BVG-Zentrale zieht in die Trias-Tower

Die Berliner Verkehrsbetriebe (BVG) ziehen um. Ab August 2008 wird sich die neue Zentrale in den Trias-Towern in der Holzmarktstraße nähe Jannowitzbrücke befinden.

Die Berliner Verkehrsbetriebe (BVG) ziehen um. Ab August 2008 wird sich die neue Zentrale in den Trias-Towern in der Holzmarktstraße nähe Jannowitzbrücke befinden. Die beiden Standorte an der Potsdamer Straße in Schöneberg, wo sich heute noch die Zentrale befindet, und an der Rosa-Luxemburg-Straße in Mitte wurden verkauft. Das teilte die BVG gestern mit. Von dem Umzugsbeschluss sind 1800 Mitarbeiter betroffen.
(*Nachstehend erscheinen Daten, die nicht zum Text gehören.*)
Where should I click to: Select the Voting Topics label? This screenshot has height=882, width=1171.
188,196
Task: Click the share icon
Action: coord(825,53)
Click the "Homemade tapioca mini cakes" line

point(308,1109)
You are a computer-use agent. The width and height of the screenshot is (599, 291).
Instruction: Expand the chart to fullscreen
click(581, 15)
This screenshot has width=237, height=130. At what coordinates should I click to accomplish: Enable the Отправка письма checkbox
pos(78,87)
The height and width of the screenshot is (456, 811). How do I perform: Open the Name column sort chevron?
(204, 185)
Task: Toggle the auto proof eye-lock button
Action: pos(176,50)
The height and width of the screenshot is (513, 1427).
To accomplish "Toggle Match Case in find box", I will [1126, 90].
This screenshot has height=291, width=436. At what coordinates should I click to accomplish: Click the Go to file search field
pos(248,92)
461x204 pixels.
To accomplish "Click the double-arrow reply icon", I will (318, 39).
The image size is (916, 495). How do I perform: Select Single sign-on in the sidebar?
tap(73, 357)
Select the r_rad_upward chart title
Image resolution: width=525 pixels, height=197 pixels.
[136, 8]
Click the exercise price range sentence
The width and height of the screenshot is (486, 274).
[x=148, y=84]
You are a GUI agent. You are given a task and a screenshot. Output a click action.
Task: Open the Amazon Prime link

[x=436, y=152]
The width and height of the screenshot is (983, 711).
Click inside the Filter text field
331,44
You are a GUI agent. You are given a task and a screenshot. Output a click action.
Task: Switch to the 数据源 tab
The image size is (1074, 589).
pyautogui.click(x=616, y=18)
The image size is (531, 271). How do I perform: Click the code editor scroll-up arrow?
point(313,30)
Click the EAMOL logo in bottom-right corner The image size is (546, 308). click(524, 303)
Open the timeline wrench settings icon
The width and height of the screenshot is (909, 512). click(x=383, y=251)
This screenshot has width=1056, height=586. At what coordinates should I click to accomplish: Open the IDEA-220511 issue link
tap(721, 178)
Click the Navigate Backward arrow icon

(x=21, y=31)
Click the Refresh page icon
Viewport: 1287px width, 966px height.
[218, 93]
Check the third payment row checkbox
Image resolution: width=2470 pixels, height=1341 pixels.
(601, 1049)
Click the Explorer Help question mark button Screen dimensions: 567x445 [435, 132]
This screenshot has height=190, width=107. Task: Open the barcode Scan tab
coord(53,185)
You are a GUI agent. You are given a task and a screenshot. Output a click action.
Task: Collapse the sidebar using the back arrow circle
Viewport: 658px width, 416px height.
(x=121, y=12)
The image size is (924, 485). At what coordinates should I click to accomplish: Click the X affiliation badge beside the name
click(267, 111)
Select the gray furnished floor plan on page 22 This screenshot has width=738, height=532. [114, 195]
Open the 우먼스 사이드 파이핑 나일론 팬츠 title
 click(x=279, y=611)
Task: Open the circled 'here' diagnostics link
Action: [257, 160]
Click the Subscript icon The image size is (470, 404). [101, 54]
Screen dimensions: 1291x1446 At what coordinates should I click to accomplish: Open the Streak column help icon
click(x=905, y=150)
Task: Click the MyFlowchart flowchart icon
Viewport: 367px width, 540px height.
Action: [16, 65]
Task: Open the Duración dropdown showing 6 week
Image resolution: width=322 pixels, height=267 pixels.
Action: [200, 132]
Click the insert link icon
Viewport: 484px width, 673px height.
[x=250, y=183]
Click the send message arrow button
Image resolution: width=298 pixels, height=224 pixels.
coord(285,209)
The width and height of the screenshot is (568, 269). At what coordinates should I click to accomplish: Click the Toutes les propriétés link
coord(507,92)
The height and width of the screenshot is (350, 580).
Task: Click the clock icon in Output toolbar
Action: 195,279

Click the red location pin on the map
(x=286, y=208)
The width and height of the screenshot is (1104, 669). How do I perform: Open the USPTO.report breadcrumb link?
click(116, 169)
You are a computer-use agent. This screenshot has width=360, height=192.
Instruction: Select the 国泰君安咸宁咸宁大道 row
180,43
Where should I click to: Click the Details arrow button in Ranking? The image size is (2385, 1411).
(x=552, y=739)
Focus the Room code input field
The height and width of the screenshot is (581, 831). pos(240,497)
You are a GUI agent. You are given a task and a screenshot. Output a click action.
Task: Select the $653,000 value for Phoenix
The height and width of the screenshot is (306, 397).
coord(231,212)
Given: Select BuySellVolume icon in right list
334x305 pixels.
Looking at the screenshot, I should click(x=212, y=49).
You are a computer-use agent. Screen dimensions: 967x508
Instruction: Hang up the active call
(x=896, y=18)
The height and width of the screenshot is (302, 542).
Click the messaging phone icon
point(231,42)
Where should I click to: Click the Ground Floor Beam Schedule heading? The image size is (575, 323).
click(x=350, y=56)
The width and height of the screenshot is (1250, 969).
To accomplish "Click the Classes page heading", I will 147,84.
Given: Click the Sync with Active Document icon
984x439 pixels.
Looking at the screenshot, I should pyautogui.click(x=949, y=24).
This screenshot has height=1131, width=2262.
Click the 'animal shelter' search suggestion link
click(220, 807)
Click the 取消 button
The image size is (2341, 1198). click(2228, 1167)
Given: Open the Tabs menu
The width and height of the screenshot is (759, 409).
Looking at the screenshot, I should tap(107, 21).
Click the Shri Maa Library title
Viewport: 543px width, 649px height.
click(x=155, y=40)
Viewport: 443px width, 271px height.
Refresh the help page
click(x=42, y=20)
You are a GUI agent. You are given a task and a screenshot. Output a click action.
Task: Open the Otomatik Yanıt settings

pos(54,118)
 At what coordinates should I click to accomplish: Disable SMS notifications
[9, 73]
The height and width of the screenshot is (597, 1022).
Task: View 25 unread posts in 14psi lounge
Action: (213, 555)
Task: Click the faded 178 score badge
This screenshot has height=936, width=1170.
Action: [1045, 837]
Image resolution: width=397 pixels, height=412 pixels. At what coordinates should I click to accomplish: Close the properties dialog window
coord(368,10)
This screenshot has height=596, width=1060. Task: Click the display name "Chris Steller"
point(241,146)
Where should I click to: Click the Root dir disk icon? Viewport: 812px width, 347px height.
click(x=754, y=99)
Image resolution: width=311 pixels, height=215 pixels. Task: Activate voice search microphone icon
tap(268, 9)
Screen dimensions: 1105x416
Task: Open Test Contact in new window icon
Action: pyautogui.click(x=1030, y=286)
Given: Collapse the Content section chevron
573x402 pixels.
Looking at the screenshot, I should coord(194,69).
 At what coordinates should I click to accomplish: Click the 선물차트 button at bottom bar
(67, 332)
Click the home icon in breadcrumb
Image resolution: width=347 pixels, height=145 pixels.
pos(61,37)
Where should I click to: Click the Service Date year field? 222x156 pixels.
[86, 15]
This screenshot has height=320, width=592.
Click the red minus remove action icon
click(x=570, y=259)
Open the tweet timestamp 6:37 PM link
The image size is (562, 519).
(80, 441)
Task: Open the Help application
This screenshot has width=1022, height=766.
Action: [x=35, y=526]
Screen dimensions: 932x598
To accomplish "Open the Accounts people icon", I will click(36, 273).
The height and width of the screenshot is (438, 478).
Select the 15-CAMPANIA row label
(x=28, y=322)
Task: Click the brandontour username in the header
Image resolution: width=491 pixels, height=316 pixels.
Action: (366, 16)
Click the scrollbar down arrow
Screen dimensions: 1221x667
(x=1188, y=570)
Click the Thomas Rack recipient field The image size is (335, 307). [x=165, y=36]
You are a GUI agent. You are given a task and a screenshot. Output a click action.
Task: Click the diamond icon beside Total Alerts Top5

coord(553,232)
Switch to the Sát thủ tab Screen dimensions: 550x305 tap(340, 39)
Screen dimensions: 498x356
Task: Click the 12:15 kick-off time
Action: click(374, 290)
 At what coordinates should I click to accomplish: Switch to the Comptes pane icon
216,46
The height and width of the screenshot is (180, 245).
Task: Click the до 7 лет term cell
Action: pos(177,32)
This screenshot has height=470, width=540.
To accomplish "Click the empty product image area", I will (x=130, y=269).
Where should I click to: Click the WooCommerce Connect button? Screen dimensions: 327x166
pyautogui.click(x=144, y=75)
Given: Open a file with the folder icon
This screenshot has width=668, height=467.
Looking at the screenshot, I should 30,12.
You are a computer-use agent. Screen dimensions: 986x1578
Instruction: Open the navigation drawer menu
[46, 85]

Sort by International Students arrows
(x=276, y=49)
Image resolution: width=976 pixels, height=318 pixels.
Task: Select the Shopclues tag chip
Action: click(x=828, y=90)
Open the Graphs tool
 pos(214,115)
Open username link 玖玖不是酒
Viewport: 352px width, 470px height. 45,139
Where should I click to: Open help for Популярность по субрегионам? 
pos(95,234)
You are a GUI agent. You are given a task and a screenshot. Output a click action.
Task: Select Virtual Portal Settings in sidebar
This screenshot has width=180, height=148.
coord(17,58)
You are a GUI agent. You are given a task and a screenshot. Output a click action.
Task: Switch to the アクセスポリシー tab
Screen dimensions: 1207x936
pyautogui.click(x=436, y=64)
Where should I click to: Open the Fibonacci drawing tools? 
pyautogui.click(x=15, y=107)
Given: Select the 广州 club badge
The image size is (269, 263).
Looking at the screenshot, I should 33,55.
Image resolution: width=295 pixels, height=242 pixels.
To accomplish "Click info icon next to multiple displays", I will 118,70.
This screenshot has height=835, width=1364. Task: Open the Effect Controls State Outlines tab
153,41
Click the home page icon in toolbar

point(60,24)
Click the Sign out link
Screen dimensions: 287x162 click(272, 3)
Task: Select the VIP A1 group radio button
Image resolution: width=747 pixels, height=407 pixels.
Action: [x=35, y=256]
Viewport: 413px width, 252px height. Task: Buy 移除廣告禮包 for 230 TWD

Zu den Details des Verkaufs wollte sich die BVG nicht äußern. Nach Informationen dieser Zeitung soll es sich um etwa 36 Millionen Euro handeln, die das Investorenkonsortium Colonia Real Estate AG und Strategic Value Partners bezahlt hat. Mit den Einnahmen will die BVG ihre Schuldenlast senken und eine jährliche Zinslast von einer Million Euro sparen.

Allerdings muss die BVG bis zum Umzug im August 2008 die Miete für die nun verkauften, aber noch genutzten Büros am Kleistpark und in der Rosa-Luxemburg-Straße bezahlen.

Wenn der Verkauf endgültig vollzogen ist, will die BVG die gläsernen, dreizehngeschossigen Trias-Gebäude direkt an der S-Bahn-Trasse zwischen Jannowitzbrücke und Ostbahnhof mit Blick auf die Spree anmieten. Der Mietvertrag läuft dann bis 2040. Wie hoch die Miete sein wird, wollte die BVG nicht mitteilen. Insgesamt aber rechne sich der Umzug.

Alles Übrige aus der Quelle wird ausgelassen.